Emil Brettle

Emil Brettle (* 5. Dezember 1877 in Schatthausen; † Sommer 1945 im Lager Treysa, Schwalmstadt) war Oberreichsanwalt des Deutschen Reichs im Nationalsozialismus.

Leben

Der Sohn eines Oberlehrers legte 1901 und 1905 die juristischen Staatsprüfungen ab. 1905 wurde er als Gerichtsassessor eingestellt und wurde 1913 zum Amtsrichter in Mannheim ernannt. Am Ersten Weltkrieg nahm er als Hauptmann der Artillerie teil. Am 1. Mai 1918 erfolgte eine weitere Beförderung zum Landrichter und 1920 ernannte man ihn zum ersten Staatsanwalt in Mannheim. Oberstaatsanwalt wurde er im März 1926 in Waldshut, im April 1931 in Mannheim.

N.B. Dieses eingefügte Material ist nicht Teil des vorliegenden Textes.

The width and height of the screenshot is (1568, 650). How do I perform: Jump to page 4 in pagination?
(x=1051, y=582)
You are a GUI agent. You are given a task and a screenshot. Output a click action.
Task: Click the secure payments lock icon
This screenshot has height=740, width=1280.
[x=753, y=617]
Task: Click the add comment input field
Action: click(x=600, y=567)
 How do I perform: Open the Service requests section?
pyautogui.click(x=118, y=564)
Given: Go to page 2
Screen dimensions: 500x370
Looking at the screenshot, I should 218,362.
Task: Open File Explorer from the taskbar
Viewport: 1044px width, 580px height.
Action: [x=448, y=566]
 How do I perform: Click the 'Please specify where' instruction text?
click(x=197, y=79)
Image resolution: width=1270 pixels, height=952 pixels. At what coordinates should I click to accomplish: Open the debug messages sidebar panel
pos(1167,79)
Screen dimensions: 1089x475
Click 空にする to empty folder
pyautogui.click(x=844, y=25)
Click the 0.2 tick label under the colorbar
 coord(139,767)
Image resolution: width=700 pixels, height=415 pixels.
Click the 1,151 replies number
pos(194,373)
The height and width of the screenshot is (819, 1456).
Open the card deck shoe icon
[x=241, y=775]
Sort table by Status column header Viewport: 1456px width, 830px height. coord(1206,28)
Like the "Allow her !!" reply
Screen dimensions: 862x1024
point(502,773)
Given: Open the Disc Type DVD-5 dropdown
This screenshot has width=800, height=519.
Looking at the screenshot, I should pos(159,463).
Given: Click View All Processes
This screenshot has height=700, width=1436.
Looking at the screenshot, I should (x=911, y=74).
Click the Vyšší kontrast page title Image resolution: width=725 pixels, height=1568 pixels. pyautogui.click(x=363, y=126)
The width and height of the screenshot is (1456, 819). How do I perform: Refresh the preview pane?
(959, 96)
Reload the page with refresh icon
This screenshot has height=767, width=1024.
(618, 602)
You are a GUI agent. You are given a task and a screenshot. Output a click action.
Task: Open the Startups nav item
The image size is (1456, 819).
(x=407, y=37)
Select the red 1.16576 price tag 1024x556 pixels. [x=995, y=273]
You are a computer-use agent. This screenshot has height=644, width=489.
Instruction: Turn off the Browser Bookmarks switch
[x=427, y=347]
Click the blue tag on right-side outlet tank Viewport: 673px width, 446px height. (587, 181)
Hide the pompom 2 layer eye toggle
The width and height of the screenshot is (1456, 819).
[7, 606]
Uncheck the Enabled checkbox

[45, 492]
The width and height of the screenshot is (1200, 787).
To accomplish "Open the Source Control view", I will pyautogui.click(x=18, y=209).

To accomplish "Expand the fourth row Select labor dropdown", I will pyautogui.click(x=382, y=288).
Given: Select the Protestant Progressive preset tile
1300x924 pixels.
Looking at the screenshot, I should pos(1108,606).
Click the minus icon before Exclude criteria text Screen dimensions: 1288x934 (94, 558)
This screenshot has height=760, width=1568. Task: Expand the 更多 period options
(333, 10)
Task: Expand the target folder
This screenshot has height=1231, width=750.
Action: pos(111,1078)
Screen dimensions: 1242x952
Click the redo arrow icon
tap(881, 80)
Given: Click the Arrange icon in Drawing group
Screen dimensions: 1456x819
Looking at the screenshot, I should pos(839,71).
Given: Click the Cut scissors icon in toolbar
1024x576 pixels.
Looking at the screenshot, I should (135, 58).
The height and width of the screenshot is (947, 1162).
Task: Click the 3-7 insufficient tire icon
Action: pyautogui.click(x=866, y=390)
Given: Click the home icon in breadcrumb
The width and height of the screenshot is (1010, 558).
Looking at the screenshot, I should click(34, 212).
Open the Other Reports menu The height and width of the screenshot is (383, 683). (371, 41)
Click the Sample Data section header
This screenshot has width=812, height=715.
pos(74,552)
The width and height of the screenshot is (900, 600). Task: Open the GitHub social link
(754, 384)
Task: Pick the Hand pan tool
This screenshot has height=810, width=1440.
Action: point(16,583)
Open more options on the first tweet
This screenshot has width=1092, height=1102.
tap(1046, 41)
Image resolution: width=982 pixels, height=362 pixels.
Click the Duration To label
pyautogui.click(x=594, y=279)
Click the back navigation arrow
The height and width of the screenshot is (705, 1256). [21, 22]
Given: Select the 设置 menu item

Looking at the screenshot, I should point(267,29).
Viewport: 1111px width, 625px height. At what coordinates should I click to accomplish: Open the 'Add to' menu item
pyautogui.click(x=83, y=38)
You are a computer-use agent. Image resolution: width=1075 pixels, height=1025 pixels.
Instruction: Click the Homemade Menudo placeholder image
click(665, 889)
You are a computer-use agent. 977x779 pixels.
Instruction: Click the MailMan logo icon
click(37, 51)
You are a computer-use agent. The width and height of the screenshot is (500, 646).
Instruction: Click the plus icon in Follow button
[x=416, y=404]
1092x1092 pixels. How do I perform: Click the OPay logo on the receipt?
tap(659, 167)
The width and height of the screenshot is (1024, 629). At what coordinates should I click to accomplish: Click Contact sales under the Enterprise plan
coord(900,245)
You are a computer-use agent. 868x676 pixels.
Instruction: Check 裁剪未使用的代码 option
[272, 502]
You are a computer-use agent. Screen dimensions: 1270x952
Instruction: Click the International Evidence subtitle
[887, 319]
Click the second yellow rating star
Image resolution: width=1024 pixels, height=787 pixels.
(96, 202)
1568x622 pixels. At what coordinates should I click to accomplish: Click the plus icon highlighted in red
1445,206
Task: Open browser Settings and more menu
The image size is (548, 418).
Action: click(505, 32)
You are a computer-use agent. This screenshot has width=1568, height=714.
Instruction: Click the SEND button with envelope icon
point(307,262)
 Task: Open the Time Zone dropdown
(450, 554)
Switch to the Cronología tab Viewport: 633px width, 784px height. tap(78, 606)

Am 13. März 1933 übernahm er kommissarisch den Posten des Generalstaatsanwalt beim Oberlandesgericht Karlsruhe und wurde wohl am 27. April 1933 zum Ministerialrat im badischen Justizministerium[1] und im August 1933 endgültig zum Generalstaatsanwalt bestellt. Sein Parteibeitritt wurde auf den 1. Mai 1937 zurückdatiert. Am 1. Juni 1937 wurde er zum Oberreichsanwalt beim Reichsgericht befördert. Rudolf Heß gab am 22. Mai 1937 die Zustimmung, dass Brettle, obwohl er in der NSDAP-Zentrale noch nicht als Mitglied geführt wurde, zum Oberreichsanwalt beim Reichsgericht ernannt wurde.[2]

In dieser Funktion regte Brettle die Einführung einer Nichtigkeitsbeschwerde an, um Sondergerichtsurteile nachprüfen zu können. Die Verordnung vom 21. Februar 1940 führt die Nichtigkeitsbeschwerde gegen Urteile von Amtsrichtern, von Strafkammern und von Sondergerichten ein.[3]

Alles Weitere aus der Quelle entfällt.